World briefs for January 11


Calm grips Fallujah, street fighting continues

BAGHDAD (AP) — Residents started to trickle back to the besieged city of Fallujah on Friday as militants and government forces appeared to be preparing for a long standoff. Al-Qaida-linked fighters and tribal gunmen are camped on the outskirts of the city, with Iraqi army and police stationed nearby.

A tense calm settled over the city, although sporadic street fighting rattled Ramadi and surrounding areas in Sunni-dominated Anbar province, a vast desert region west of Baghdad once a major battleground for U.S. troops.

The extremist militants, emboldened by fellow fighters’ gains in the civil war in neighboring Syria, tried to position themselves as the champions of Iraqi Sunnis angry at the Shiite-led government about what they see as efforts to marginalize them.

Iraqi troops have taken up positions in and around Fallujah and Ramadi, both recently overtaken by black masked gunmen after the arrest of a Sunni lawmaker sought on terrorism charges and the government’s dismantling of a year-old Sunni protest camp in Ramadi, but have not launched major urban offensives, fearing likely civilian casualties could incite Sunni anger and push moderate tribal leaders to side with the extremists.

500 reported killed in rebel infighting in Syria

BEIRUT (AP) — With nearly 500 people reported killed in a week of rebel infighting, many Syrians barricaded themselves in their homes Friday while others emerged from mosques angrily accusing an al-Qaida-linked group of hijacking their revolution.

The rebel-on-rebel clashes have overshadowed the battle against President Bashar Assad and underscore the perils for civilians caught in the crossfire of two parallel wars.

The violence, which pits fighters from a variety of Islamic groups and mainstream factions against the feared al-Qaida-linked Islamic State of Iraq and the Levant, spread across four provinces in opposition-controlled parts of northern Syria.

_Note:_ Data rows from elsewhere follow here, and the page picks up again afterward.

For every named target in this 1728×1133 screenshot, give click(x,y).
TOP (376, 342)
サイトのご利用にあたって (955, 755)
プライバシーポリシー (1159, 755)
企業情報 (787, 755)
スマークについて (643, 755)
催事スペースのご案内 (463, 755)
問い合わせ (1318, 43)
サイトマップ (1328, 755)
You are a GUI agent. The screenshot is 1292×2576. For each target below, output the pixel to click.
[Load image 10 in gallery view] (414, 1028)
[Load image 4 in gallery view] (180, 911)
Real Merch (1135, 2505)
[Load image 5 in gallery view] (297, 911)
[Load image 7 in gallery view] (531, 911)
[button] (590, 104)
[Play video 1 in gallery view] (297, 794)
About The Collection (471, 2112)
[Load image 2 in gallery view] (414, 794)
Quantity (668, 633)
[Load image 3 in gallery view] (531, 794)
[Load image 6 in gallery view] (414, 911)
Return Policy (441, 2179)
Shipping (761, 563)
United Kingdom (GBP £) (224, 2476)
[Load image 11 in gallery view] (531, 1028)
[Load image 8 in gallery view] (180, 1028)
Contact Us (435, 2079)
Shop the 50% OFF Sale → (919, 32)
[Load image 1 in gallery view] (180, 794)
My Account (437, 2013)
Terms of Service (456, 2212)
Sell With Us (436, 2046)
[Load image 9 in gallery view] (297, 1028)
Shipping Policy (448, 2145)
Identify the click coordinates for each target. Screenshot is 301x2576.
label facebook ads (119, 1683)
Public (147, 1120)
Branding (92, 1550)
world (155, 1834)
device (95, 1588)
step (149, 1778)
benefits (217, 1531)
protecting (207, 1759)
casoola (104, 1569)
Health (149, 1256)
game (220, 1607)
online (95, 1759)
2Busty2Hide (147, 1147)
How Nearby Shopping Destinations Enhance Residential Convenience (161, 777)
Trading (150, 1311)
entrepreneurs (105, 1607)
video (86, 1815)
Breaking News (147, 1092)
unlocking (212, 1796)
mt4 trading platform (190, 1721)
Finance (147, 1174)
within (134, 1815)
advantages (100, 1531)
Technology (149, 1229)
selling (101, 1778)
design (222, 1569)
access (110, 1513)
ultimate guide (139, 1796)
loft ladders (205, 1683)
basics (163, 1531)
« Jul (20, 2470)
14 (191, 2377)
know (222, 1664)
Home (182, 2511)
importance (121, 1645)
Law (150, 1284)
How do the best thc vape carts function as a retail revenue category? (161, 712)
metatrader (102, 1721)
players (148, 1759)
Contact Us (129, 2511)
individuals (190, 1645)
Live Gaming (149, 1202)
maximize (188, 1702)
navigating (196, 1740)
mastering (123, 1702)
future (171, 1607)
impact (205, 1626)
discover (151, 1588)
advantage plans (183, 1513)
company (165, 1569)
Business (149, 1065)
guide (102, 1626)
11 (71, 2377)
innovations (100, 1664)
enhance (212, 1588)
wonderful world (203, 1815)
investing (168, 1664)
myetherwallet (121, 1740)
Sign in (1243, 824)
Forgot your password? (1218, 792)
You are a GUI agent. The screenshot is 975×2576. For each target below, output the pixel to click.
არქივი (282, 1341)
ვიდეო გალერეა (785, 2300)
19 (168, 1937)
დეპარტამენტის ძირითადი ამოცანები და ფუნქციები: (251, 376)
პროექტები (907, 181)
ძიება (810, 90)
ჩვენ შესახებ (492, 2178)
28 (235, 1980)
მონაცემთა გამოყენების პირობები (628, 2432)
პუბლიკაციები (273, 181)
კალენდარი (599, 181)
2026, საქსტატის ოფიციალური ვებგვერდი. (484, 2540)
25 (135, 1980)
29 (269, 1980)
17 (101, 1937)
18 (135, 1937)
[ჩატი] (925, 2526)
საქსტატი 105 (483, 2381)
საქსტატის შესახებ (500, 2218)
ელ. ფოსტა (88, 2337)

The infighting is helping Assad, whose forces clawed back some of the ground lost to the rebels in recent months as they bombard the north and other opposition regions with warplanes, heavy artillery and crude explosive-filled barrels dropped over rebel neighborhoods.

US diplomat withdrawn after expulsion demand

NEW DELHI (AP) — The United States said Friday it was withdrawing a diplomat from India in hopes it would end a bitter dispute that started with the arrest and strip search of an Indian diplomat in New York.

Washington’s announcement it was complying with a demand from New Delhi for the expulsion of the U.S. official came hours after Devyani Khobragade, India’s deputy consul general in New York, left the U.S.

Khobragade, 39, is accused of exploiting her Indian-born housekeeper and nanny, allegedly having her work more than 100 hours a week for low pay and lying about it on a visa form. Khobragade maintained her innocence, and Indian officials described her treatment as barbaric.

In an apparent compromise, she was indicted by a federal grand jury but also granted immunity that allowed her to leave the United States. Khobragade arrived in New Delhi on Friday, where she was met at the airport by her father and a sister.

Settlements hit by boycott campaign

NETIV HAGDUD, West Bank (AP) — An international campaign to boycott Israeli settlement products rapidly turned from a distant nuisance into a harsh economic reality for Israeli farmers in the West Bank’s Jordan Valley. The export-driven income of growers in the valley’s 21 settlements dropped by more than 14 percent, or $29 million, last year, largely because Western European supermarket chains are shunning the area’s produce, settlers said.